# Reputation System



## Seedlessone (Dec 8, 2006)

I like the fact of having a reputation sytstem. Sometimes it is nice to see if a person has been around a lil bit and plus knows what they are talking about. Maybe the idea could be tossed around.


----------



## potroastV2 (Dec 9, 2006)

the reputation system is setup there is a bar under gallery: and to add to a reputation just click the weights beside the post #


----------



## mogie (Dec 9, 2006)

Considering I have been doing this as long as I have I still pull some real stupid mistakes. You would think I would learn from my mistakes but sometimes I just repeat them.

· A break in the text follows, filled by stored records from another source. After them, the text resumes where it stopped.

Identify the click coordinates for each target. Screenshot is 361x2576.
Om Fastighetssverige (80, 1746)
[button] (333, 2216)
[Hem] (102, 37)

LOL


----------



## Widow Maker (Dec 10, 2006)

Im a jewel in the rough.


----------



## mogie (Dec 10, 2006)

Okay here is a stupid question how do I get to gallery?


----------



## Vote 2 Legalize Marijuana (Dec 11, 2006)

Ok, there maybe a few shady people around here, such as RollIt Up, Widow Maker, and Garden Knowm, but like my mother used to say " DO YOUR HOME WORK!".


Since I grow in Rockwool, have sterile grow rooms, use high dollar equipment, do cloning, crossbreeding, grow over 20 verities of cannabis, been growing over 30 years, never ever have any problems with my grows, and so on.....I guess I'm one of those shady fellows you had better watch out for!

​


----------